With the above linear estimates, it is now an easy matter to prove the local well-posedness of (10) by iteration, for data with the regularity \(\psi _0 \in L^2(\mathbb {R})\), \(a_\mu \in AC(\mathbb {R})\) and \(b_\mu \in L^1(\mathbb {R})\). Indeed, applying the energy inequality (44) to the Dirac equation in (10), we use the trivial bilinear estimate

$$\begin{aligned} \int _0^T \left\| A_\mu \gamma ^\mu \psi (s) \right\| _{L^2} \, ds \le CT \left\| A \right\| _{C([0,T];L^\infty )} \left\| \psi \right\| _{C([0,T];L^2)}, \end{aligned}$$

where \(C([0,T];L^p)\) is equipped with the sup norm in time.

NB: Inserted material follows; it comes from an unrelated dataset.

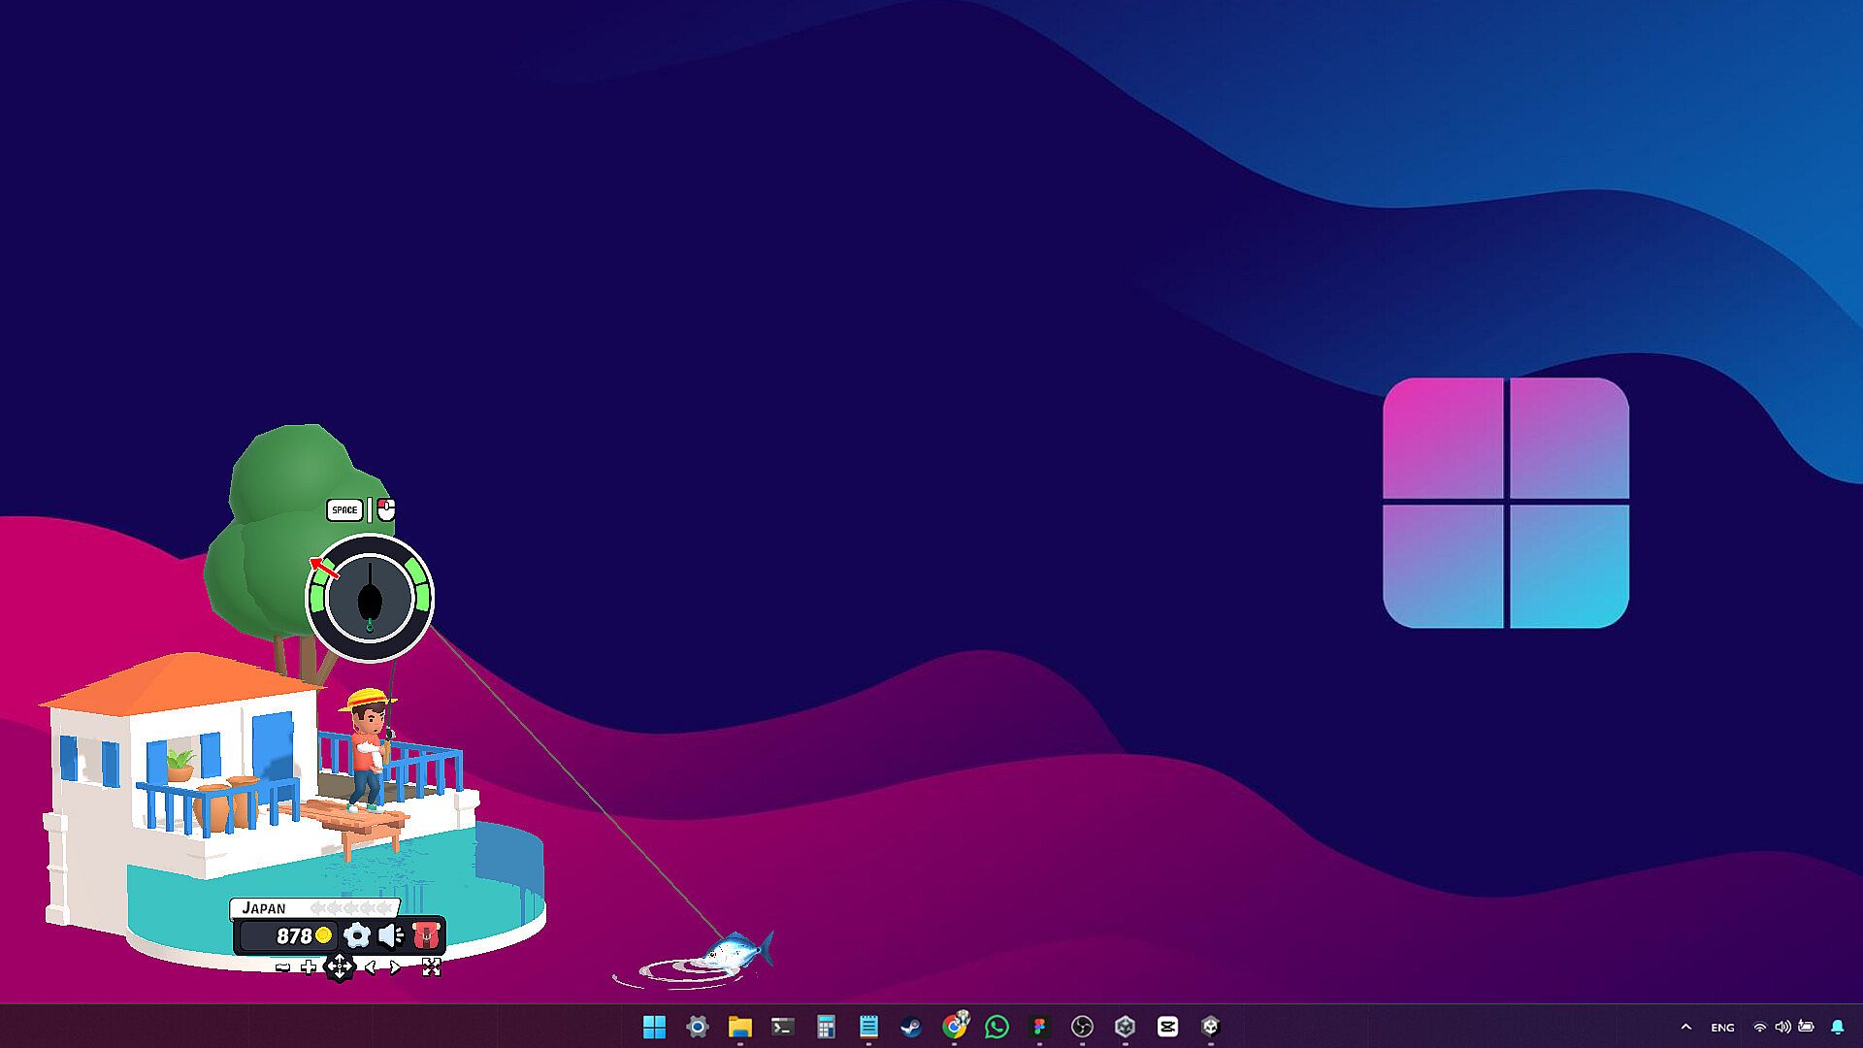This screenshot has height=1048, width=1863.
Task: Mute the game sound speaker icon
Action: tap(391, 935)
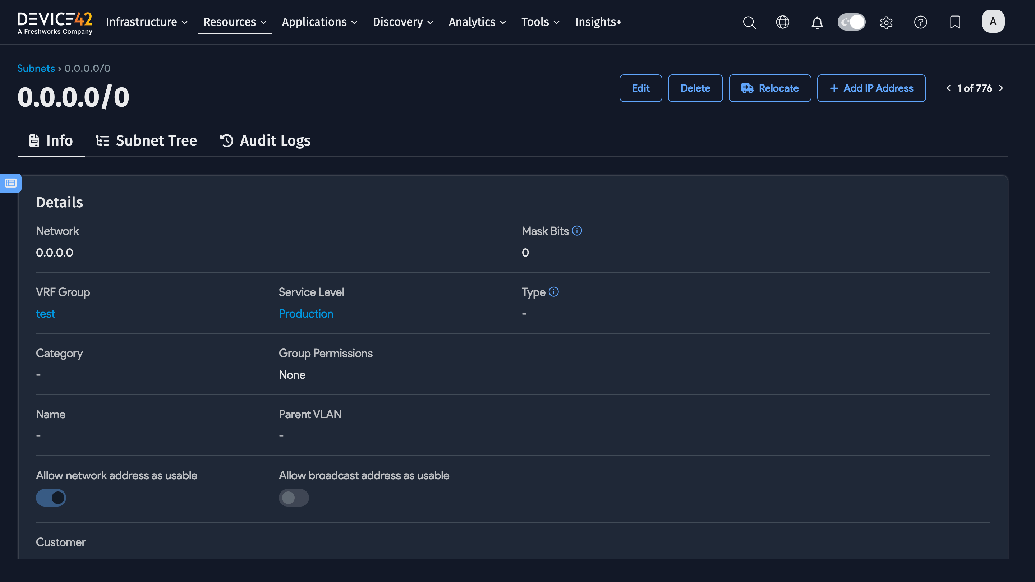
Task: Click the Device42 logo
Action: point(55,22)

Moreover, applying (48) to the wave equations in (10) we use the equally trivial bilinear bound

$$\begin{aligned} \int _0^T \left\| \psi ^* \gamma ^0 \gamma ^\mu \psi (s) \right\| _{L^1} \, ds \le CT \left\| \psi \right\| _{C([0,T];L^2)}^2. \end{aligned}$$
(49)

By a standard contraction argument, which we do not repeat here, one now obtains local well-posedness with a time of existence \(T > 0\) determined by

$$\begin{aligned} CT\left( \left\| \psi _0 \right\| _{L^2} + \sum _{\mu =0}^d \left\| a_\mu \right\| _{AC} + \sum _{\mu =0}^d \left\| b_\mu \right\| _{L^1} \right) \le 1, \end{aligned}$$

where C is a universal constant. This proves Theorem 4 for such T. Next, we show that the results extend globally.

7.3 The global result

To extend the local result globally in time, it suffices to obtain an a priori bound on the solution \((\psi ,A,\partial _t A)(t)\) in \(L^2(\mathbb {R}) \times AC(\mathbb {R}) \times L^1(\mathbb {R})\). For \(\psi \), this bound is directly provided by the conservation of charge, (11). The latter also provides the necessary bound for \((A,\partial _t A)\), via the linear estimate (48) and the bilinear estimate (49). This concludes the proof of Theorem 4.